(SOURCE INFORMATION)

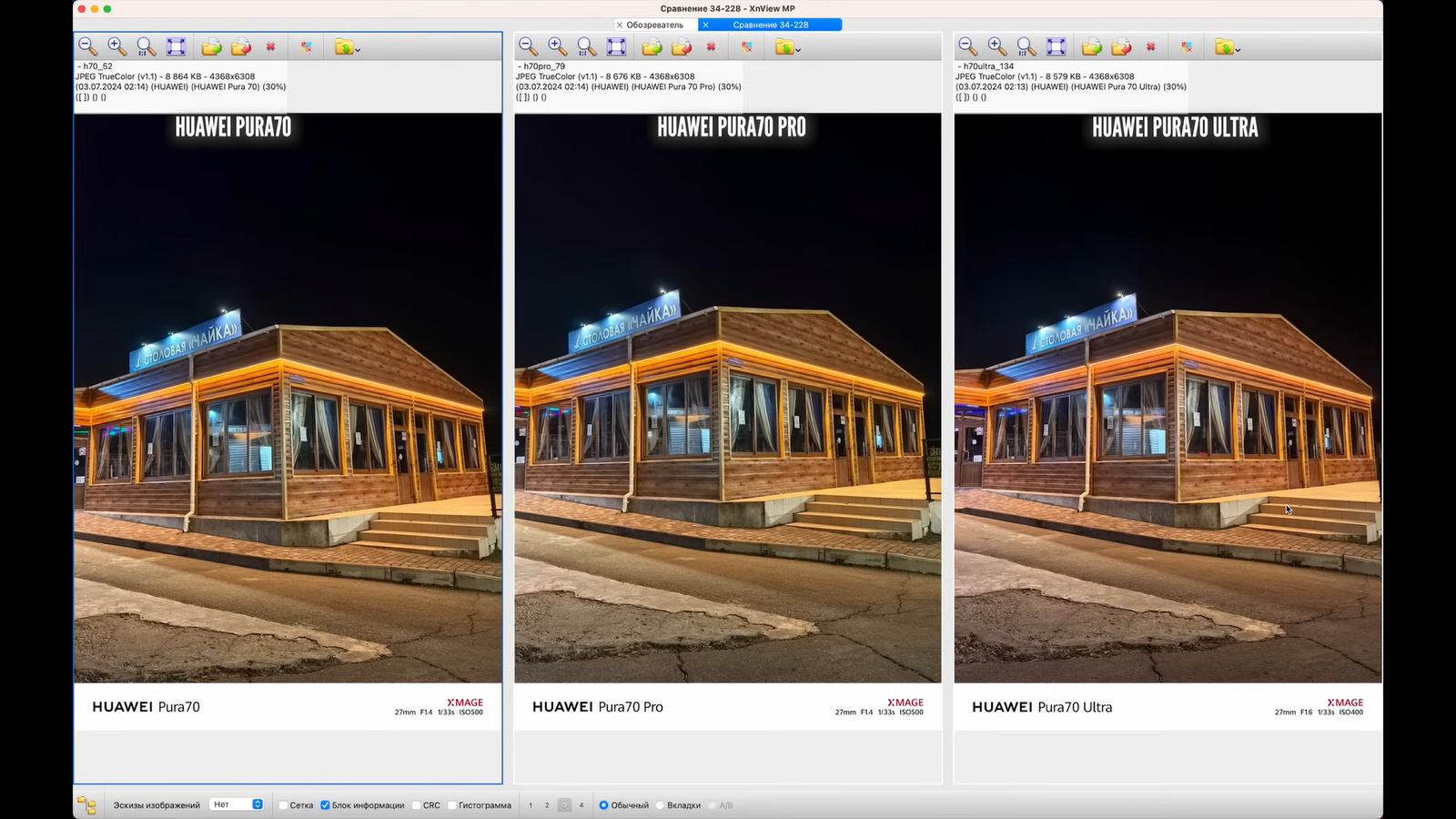
Task: Close the Сравнение 34-228 tab
Action: click(x=706, y=25)
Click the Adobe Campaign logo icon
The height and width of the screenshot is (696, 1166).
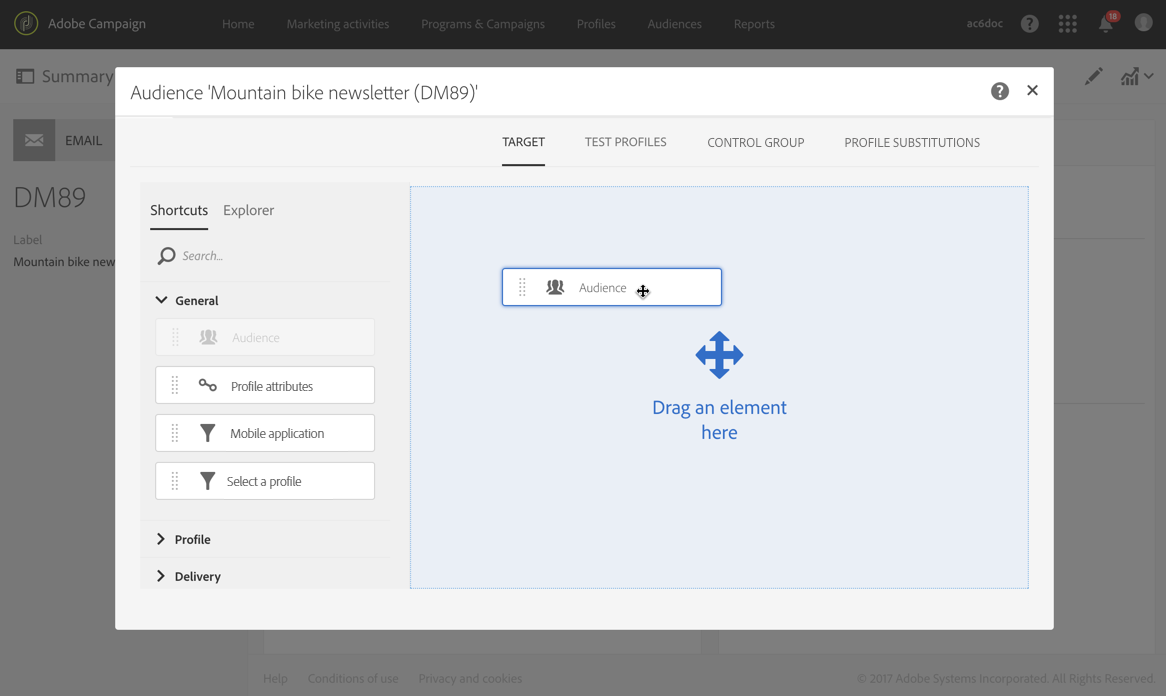(26, 24)
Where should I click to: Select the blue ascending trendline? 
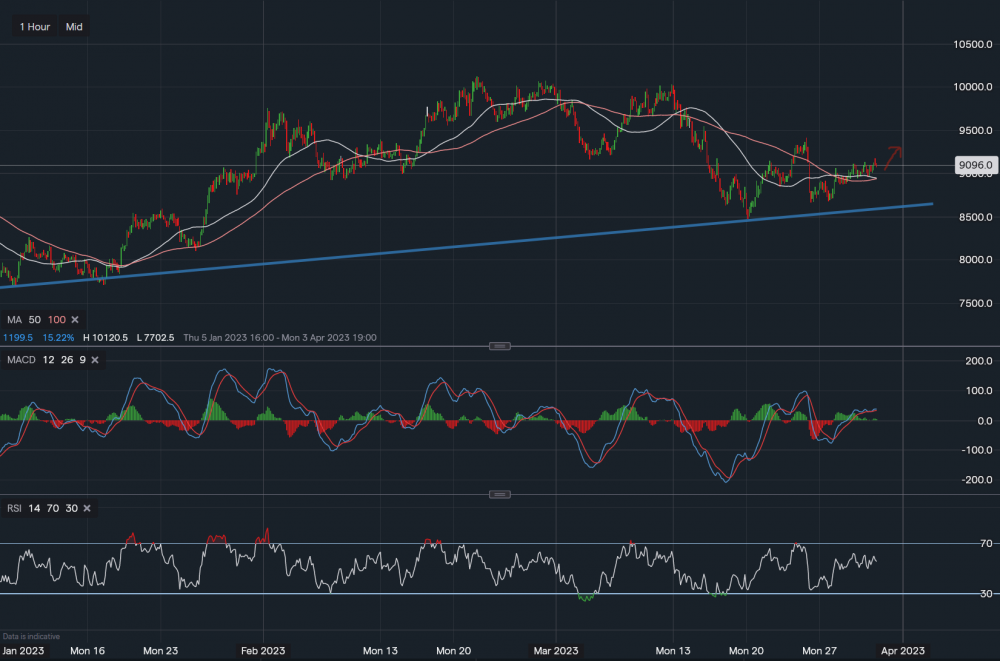pyautogui.click(x=500, y=243)
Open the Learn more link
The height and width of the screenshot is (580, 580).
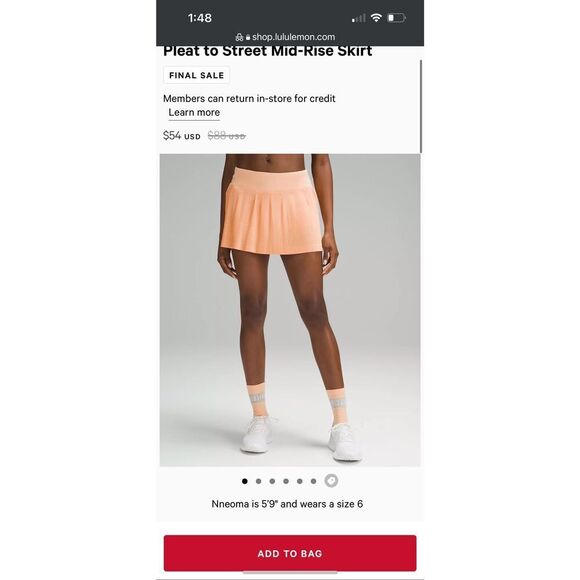[194, 112]
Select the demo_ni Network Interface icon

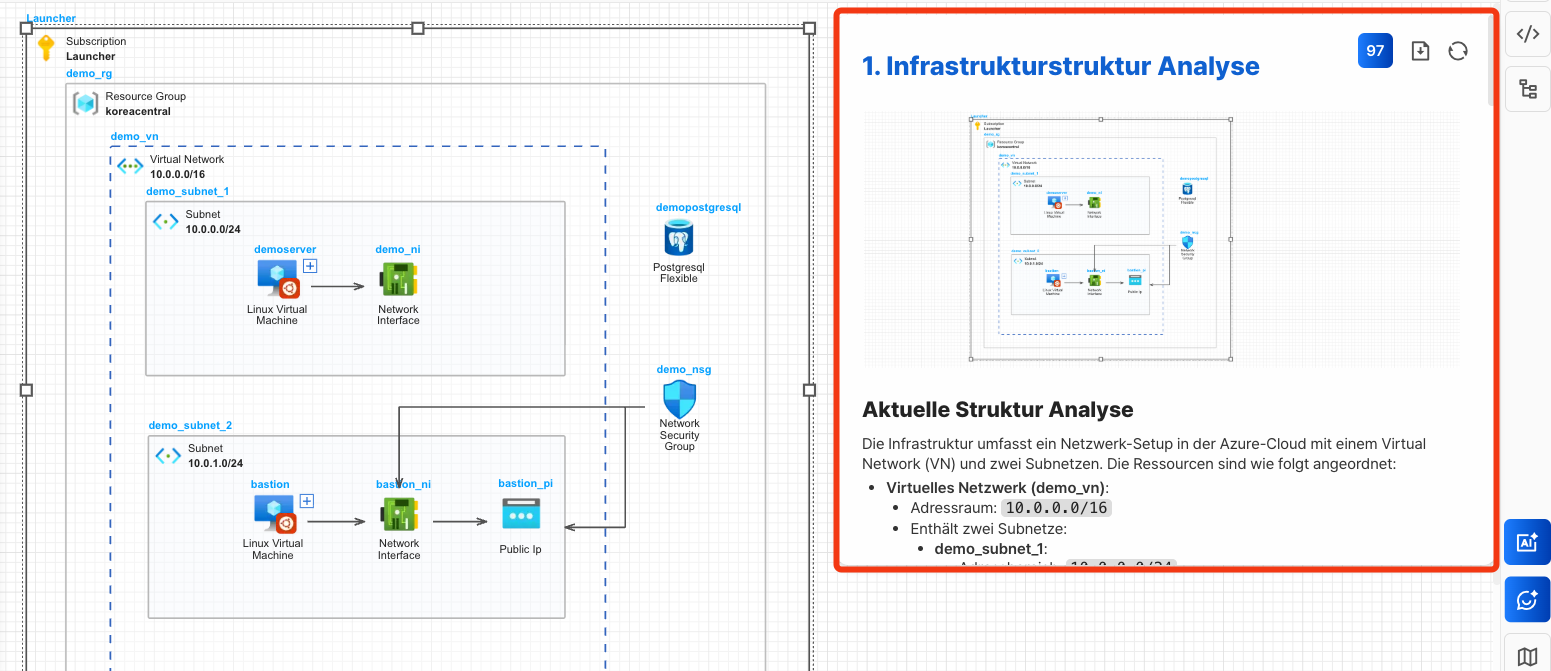coord(398,281)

(End SOURCE INFORMATION)

■ ACTIVITY: All that is wanted is the lines above between the one containing "Click the Adobe Campaign logo icon" and the one containing "Open the Learn more link", inclusive, restated word for word, with pictures omitted.

■ EXERCISE OUTPUT:
Click the Adobe Campaign logo icon
The height and width of the screenshot is (696, 1166).
(26, 24)
Where should I click to: Select the blue ascending trendline? 
pyautogui.click(x=500, y=243)
Open the Learn more link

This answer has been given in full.